Health officials in the United States urge everyone over the age of 20 to have their cholesterol tested once every five years. Part of this test is your total cholesterol, or the sum of your blood’s cholesterol content, including HDL, LDLs, and VLDLs..
The American Heart Association recommends that your total cholesterol is less than 200 mg/dL, but what they do not tell you is that total cholesterol level is just about worthless in determining your risk for heart disease, unless it is above 300.
In addition, the AHA updated their guidelines in 2004, lowering the recommended level of LDL cholesterol from 130 LDL to less than 100, or even less than 70 for patients at very high risk.
In order to achieve these outrageous and dangerously low targets, you typically need to take multiple cholesterol-lowering drugs. So the guidelines instantly increased the market for these dangerous drugs. Now, with testing children’s cholesterol levels, they’re increasing their market even more.
I have seen a number of people with total cholesterol levels over 250 who actually were at low heart disease risk due to their HDL levels. Conversely, I have seen even more who had cholesterol levels under 200 that were at a very high risk of heart disease based on the following additional tests:
- HDL/Cholesterol ratio
- Triglyceride/HDL ratios
HDL percentage is a very potent heart disease risk factor. Just divide your HDL level by your cholesterol. That ratio should ideally be above 24 percent.
You can also do the same thing with your triglycerides and HDL ratio. That percentage should be below 2.
Keep in mind, however, that these are still simply guidelines, and there’s a lot more that goes into your risk of heart disease than any one of these numbers. In fact, it was only after word got out that total cholesterol is a poor predictor of heart disease that HDL and LDL cholesterol were brought into the picture. They give you a closer idea of what’s going on, but they still do not show you everything.
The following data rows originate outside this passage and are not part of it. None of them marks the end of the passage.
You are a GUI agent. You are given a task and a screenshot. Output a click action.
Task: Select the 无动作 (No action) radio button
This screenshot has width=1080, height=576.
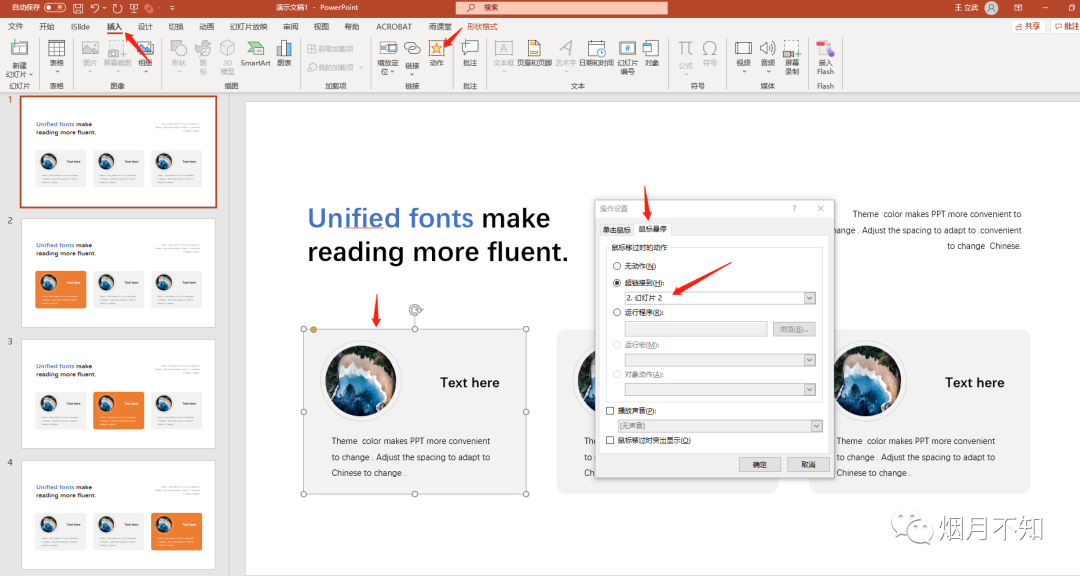(617, 266)
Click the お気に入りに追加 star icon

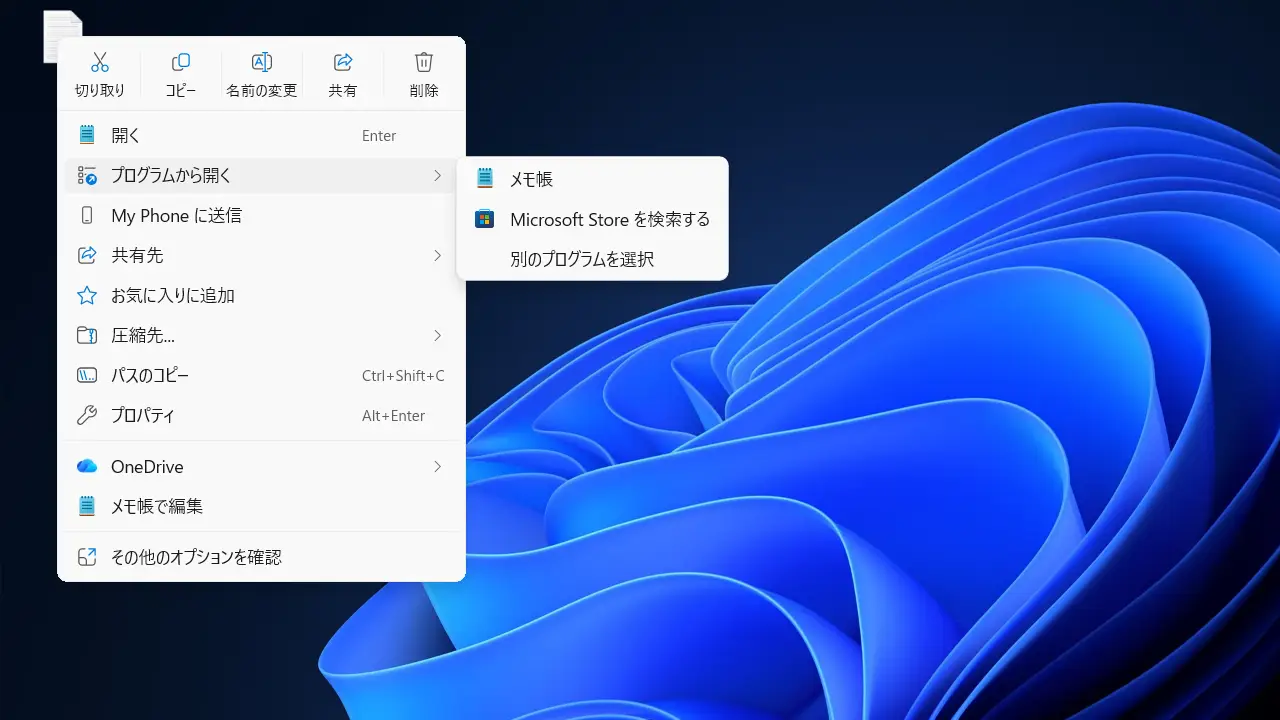87,296
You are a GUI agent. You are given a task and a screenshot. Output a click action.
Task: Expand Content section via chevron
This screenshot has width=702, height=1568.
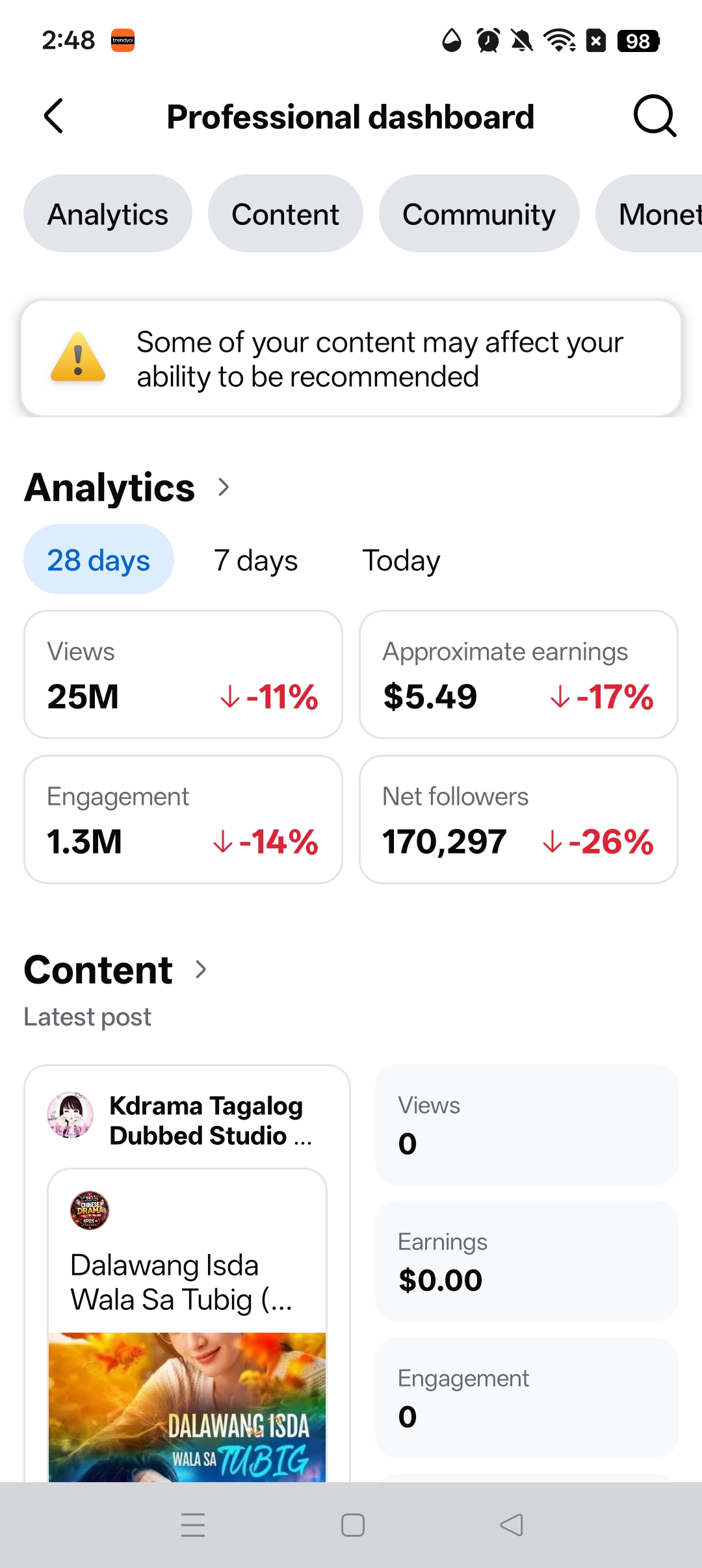201,969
Remember that no cell can form without it. So if you have a bunch of damaged cells that need to be replaced, your liver will be notified to make more cholesterol and release it into your bloodstream. This is a deliberate process that takes place in order for your body to produce new, healthy cells. It’s also possible, and quite common, for damage to occur in your body on a regular basis. In this case, you will be in a dangerous state of chronic inflammation. The test usually used to determine if you have chronic inflammation is a C-reactive protein (CRP) blood test. CRP level is used as a marker of inflammation in your arteries. Generally speaking:
- A CRP level under 1 milligrams per liter of blood means you have a low risk for cardiovascular disease
- 1 to 3 milligrams means your risk is intermediate
- More than 3 milligrams is high risk
Even conventional medicine is warming up to the idea that chronic inflammation can trigger heart attacks. But they stop short of seeing the big picture.
In the eyes of conventional medicine, when they see increased cholesterol circulating in your bloodstream, they conclude that it — not the underlying damage to your arteries — is the cause of heart attacks.